- **TASK REQUIREMENTS**
Please reproduce exactly the lines that begin the listing below, up to and including the line where "Melayu (33, 2514)" occurs.

- **SUPPLIED MATERIAL**
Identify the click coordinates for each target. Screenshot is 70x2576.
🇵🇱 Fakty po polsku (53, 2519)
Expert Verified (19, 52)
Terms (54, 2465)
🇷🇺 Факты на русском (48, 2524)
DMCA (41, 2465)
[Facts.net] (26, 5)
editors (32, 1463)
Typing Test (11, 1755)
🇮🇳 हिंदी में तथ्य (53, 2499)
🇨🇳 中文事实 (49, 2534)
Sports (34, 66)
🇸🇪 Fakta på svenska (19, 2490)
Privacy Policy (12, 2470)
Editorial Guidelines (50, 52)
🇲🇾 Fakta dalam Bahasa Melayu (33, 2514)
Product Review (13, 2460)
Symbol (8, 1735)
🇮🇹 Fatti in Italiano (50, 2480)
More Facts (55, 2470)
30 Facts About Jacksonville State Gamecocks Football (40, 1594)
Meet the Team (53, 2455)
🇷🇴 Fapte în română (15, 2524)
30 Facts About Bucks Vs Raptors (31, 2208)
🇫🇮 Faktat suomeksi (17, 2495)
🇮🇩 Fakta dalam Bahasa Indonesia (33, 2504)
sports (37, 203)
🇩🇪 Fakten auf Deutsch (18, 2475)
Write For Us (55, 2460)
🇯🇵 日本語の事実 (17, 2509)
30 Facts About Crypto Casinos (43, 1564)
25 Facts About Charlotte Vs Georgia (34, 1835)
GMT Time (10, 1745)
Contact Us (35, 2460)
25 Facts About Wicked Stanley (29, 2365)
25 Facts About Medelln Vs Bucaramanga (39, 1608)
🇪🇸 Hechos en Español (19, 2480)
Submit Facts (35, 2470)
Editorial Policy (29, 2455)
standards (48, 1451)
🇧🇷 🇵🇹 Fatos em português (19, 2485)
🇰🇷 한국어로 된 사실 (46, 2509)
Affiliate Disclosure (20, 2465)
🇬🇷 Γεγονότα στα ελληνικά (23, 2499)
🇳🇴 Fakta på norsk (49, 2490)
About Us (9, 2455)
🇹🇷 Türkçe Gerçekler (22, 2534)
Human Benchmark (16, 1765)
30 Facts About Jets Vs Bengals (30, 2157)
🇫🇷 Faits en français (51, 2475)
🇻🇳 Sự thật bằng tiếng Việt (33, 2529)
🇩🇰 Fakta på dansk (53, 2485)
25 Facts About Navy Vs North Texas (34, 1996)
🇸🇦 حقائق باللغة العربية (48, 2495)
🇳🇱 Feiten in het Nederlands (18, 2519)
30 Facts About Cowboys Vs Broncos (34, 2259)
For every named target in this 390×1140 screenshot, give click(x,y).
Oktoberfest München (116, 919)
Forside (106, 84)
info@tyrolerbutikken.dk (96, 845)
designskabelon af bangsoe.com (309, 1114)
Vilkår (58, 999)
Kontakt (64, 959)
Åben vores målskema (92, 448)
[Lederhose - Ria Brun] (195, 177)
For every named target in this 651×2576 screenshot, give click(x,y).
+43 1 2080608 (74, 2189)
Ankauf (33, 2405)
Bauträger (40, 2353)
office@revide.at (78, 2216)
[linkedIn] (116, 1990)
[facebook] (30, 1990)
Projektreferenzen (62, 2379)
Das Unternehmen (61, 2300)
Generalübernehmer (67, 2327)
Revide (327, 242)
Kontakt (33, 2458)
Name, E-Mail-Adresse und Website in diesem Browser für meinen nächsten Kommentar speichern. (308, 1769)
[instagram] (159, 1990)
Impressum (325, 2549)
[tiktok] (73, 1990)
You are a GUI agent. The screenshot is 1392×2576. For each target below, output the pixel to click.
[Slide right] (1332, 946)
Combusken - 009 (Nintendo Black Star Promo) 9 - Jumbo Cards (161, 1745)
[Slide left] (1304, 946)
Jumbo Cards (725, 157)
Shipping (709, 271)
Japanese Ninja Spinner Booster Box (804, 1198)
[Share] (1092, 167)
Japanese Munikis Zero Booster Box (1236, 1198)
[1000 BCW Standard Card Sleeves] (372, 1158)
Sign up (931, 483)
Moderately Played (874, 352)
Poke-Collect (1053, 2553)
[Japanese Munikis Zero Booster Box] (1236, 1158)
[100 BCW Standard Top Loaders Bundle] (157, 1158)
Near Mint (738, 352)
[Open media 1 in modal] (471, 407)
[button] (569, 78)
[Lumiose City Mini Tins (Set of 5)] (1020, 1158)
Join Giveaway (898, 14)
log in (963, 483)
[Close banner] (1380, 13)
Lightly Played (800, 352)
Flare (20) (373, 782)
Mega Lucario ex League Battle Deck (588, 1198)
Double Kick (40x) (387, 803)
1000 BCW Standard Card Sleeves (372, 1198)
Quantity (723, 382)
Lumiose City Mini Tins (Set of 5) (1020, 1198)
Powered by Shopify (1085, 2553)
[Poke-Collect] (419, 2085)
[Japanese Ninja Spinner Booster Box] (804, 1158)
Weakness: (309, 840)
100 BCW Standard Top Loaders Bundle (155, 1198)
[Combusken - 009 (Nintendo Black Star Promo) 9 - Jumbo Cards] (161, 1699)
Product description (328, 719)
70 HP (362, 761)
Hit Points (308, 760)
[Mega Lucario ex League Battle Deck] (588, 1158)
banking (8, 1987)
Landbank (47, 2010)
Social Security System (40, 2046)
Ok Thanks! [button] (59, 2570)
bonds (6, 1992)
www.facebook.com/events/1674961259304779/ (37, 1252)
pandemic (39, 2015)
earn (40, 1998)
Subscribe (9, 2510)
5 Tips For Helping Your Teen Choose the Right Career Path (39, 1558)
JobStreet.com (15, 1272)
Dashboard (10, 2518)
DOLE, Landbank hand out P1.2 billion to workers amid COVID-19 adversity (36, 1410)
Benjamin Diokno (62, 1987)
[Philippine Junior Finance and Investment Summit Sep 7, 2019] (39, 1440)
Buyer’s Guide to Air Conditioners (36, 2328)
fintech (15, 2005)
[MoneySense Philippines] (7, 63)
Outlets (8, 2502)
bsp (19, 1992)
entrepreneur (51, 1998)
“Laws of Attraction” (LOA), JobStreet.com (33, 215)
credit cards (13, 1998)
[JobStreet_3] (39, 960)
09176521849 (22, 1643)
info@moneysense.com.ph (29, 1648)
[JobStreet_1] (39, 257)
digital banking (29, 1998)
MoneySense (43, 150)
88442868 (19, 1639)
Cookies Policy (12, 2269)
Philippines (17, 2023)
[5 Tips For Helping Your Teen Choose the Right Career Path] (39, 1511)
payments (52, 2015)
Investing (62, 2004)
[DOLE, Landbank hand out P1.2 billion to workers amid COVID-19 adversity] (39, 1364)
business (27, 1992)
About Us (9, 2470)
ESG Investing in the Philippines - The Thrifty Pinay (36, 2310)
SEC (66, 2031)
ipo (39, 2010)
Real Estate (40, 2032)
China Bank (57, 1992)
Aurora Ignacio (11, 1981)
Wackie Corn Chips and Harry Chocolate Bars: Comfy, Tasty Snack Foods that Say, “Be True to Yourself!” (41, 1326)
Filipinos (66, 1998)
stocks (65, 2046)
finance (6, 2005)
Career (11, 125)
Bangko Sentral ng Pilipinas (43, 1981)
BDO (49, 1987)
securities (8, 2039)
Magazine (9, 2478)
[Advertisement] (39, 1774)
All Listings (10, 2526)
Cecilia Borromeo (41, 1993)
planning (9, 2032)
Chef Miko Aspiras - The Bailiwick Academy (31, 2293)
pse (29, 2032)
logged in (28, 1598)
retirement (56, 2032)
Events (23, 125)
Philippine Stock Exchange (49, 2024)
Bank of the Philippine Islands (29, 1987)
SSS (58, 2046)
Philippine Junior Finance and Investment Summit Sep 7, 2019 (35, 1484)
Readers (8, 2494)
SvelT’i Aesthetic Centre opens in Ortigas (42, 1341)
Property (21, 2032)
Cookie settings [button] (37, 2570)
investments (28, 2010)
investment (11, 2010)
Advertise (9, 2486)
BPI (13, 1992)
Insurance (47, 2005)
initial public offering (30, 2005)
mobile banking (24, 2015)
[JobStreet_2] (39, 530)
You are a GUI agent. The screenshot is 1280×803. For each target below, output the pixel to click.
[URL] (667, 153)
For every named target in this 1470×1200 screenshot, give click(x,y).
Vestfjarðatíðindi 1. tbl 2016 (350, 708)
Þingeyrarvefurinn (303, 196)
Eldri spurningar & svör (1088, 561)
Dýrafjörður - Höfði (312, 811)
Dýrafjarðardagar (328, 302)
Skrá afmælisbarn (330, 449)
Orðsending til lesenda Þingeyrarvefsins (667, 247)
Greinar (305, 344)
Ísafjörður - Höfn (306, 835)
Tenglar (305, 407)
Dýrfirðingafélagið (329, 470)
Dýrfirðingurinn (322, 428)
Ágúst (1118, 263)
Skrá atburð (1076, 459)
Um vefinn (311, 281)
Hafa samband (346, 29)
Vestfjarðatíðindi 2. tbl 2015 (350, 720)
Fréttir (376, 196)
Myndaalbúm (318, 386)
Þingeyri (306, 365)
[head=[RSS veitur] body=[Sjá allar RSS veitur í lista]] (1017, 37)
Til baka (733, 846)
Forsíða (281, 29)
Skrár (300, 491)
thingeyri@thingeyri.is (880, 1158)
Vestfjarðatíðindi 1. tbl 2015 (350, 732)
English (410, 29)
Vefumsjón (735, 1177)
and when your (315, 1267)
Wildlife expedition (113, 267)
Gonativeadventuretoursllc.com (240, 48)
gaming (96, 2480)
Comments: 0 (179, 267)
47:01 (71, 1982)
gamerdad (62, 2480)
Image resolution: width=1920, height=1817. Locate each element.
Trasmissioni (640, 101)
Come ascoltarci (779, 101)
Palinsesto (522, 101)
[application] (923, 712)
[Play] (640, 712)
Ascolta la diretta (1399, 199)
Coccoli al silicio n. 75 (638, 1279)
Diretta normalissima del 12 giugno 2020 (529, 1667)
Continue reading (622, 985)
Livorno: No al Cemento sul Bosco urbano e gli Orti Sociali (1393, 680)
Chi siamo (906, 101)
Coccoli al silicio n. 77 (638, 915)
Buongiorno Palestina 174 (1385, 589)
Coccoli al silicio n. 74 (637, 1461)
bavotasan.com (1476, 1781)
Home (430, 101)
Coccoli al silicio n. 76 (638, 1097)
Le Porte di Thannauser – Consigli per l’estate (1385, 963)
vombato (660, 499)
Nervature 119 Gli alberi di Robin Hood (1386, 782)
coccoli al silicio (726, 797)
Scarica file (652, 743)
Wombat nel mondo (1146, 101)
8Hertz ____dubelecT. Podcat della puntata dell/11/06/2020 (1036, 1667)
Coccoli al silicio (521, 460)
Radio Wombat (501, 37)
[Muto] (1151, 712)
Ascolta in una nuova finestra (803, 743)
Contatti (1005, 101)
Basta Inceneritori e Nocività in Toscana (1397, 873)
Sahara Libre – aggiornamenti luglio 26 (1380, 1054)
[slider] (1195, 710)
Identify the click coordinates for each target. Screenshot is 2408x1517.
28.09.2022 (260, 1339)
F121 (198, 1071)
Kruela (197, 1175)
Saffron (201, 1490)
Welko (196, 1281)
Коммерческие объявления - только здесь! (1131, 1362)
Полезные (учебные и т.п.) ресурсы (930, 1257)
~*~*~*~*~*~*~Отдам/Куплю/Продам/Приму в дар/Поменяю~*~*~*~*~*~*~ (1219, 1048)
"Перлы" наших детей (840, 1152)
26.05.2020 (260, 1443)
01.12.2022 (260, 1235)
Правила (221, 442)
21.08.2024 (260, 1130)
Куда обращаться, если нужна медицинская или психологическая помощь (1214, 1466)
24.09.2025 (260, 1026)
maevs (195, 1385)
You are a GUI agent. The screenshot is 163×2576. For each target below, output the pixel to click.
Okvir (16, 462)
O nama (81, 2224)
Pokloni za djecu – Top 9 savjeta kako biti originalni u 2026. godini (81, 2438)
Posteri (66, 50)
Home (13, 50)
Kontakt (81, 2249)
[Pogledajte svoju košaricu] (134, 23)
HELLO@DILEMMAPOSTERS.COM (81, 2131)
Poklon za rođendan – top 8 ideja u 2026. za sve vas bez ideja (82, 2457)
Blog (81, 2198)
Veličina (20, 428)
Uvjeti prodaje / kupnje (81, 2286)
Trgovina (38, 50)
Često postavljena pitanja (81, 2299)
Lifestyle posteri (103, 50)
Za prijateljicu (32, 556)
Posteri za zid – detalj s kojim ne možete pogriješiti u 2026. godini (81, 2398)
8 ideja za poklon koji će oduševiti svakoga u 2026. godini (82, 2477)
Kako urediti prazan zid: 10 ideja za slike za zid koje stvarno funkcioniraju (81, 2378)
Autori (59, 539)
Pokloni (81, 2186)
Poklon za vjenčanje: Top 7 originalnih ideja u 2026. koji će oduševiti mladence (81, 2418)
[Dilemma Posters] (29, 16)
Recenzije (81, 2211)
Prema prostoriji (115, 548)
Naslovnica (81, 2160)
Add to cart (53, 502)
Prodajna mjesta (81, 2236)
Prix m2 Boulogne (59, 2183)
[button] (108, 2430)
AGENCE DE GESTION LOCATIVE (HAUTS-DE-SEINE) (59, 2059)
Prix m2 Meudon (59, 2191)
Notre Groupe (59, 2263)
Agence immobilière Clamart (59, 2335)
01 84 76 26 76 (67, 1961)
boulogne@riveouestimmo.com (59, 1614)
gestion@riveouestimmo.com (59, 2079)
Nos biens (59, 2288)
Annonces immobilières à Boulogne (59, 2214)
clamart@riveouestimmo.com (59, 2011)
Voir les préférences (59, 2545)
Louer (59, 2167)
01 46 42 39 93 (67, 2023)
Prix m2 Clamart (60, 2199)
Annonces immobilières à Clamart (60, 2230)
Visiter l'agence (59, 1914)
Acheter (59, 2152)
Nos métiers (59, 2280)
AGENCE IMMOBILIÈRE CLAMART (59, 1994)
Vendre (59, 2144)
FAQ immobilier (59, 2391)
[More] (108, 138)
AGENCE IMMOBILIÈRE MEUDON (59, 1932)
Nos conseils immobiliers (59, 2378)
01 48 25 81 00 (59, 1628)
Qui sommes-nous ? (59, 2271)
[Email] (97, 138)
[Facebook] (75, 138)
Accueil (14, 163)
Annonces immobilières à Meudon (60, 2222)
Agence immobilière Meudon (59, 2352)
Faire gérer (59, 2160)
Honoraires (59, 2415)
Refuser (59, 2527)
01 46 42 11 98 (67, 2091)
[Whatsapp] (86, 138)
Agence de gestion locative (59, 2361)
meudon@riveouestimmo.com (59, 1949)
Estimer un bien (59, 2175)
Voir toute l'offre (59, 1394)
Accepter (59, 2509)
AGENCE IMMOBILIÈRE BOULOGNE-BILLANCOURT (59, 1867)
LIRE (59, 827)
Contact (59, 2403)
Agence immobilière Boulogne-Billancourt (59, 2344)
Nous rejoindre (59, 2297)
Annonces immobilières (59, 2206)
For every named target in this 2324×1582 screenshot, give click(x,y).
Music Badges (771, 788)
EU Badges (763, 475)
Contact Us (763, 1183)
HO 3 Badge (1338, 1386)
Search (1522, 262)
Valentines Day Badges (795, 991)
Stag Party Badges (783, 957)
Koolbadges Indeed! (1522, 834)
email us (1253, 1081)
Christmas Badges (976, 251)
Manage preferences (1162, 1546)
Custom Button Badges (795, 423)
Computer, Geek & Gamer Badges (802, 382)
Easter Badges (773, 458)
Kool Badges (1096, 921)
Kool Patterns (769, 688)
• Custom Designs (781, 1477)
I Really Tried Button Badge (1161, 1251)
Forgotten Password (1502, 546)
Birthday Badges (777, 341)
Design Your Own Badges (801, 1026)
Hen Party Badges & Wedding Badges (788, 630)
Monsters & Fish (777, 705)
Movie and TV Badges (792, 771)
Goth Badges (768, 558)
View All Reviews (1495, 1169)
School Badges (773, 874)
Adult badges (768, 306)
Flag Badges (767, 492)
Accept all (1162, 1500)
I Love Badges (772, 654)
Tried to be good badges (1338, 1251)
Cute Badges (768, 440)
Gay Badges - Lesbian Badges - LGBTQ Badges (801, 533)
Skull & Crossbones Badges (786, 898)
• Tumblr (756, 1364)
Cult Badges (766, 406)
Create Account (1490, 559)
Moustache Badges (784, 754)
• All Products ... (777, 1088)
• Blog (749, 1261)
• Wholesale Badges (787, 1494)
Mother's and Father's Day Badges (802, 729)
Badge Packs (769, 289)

- **RESPONSE**
Identify the click coordinates for each target. Screenshot is 70x2576.
🇵🇱 Fakty po polsku (53, 2519)
Expert Verified (19, 52)
Terms (54, 2465)
🇷🇺 Факты на русском (48, 2524)
DMCA (41, 2465)
[Facts.net] (26, 5)
editors (32, 1463)
Typing Test (11, 1755)
🇮🇳 हिंदी में तथ्य (53, 2499)
🇨🇳 中文事实 (49, 2534)
Sports (34, 66)
🇸🇪 Fakta på svenska (19, 2490)
Privacy Policy (12, 2470)
Editorial Guidelines (50, 52)
🇲🇾 Fakta dalam Bahasa Melayu (33, 2514)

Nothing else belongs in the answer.